# REQUIRED WORK
Every line below from the one containing "Task: Click the tweet" through the one containing "Image resolution: width=1280" must be transcribed exactly. Omit all lines outside that stretch.

=== Section Start ===

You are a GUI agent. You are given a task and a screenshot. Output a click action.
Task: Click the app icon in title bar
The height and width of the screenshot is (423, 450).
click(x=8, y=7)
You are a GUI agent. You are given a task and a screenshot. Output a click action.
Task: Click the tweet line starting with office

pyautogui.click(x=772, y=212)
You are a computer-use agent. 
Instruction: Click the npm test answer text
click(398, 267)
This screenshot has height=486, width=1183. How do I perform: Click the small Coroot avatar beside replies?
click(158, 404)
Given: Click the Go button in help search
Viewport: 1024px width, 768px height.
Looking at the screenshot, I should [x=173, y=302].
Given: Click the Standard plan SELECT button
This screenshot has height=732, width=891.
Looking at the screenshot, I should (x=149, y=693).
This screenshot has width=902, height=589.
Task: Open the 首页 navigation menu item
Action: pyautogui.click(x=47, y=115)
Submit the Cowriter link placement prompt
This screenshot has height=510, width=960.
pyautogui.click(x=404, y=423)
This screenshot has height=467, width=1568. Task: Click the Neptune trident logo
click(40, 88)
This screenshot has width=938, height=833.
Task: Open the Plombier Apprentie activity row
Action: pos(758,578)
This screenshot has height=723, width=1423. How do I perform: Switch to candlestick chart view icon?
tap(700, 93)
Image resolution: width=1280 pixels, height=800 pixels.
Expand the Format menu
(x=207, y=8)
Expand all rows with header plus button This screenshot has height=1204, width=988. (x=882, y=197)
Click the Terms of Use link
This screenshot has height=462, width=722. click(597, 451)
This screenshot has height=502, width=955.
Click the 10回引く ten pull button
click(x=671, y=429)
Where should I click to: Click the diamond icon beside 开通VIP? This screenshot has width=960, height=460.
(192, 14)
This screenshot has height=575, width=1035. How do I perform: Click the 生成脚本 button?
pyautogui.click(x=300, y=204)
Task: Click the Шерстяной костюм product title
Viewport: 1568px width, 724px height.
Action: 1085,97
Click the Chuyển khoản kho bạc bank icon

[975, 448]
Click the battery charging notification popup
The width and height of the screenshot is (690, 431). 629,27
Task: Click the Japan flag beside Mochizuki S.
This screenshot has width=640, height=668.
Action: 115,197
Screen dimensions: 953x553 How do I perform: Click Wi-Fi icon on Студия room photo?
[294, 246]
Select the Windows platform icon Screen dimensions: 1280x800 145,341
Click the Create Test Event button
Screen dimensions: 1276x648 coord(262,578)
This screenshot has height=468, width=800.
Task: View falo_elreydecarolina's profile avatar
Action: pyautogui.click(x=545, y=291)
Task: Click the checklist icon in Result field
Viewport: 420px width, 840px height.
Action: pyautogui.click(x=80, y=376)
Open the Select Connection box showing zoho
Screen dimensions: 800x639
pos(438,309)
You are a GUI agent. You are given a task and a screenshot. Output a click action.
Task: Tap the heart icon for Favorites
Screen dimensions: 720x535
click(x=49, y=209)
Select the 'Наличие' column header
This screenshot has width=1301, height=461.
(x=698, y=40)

=== Section End ===

# ANSWER AREA
Task: Click the tweet line starting with office

pyautogui.click(x=772, y=212)
You are a computer-use agent. 
Instruction: Click the npm test answer text
click(398, 267)
This screenshot has height=486, width=1183. How do I perform: Click the small Coroot avatar beside replies?
click(158, 404)
Given: Click the Go button in help search
Viewport: 1024px width, 768px height.
Looking at the screenshot, I should [x=173, y=302].
Given: Click the Standard plan SELECT button
This screenshot has height=732, width=891.
Looking at the screenshot, I should (x=149, y=693).
This screenshot has width=902, height=589.
Task: Open the 首页 navigation menu item
Action: pyautogui.click(x=47, y=115)
Submit the Cowriter link placement prompt
This screenshot has height=510, width=960.
pyautogui.click(x=404, y=423)
This screenshot has height=467, width=1568. Task: Click the Neptune trident logo
click(40, 88)
This screenshot has width=938, height=833.
Task: Open the Plombier Apprentie activity row
Action: pos(758,578)
This screenshot has height=723, width=1423. How do I perform: Switch to candlestick chart view icon?
tap(700, 93)
Image resolution: width=1280 pixels, height=800 pixels.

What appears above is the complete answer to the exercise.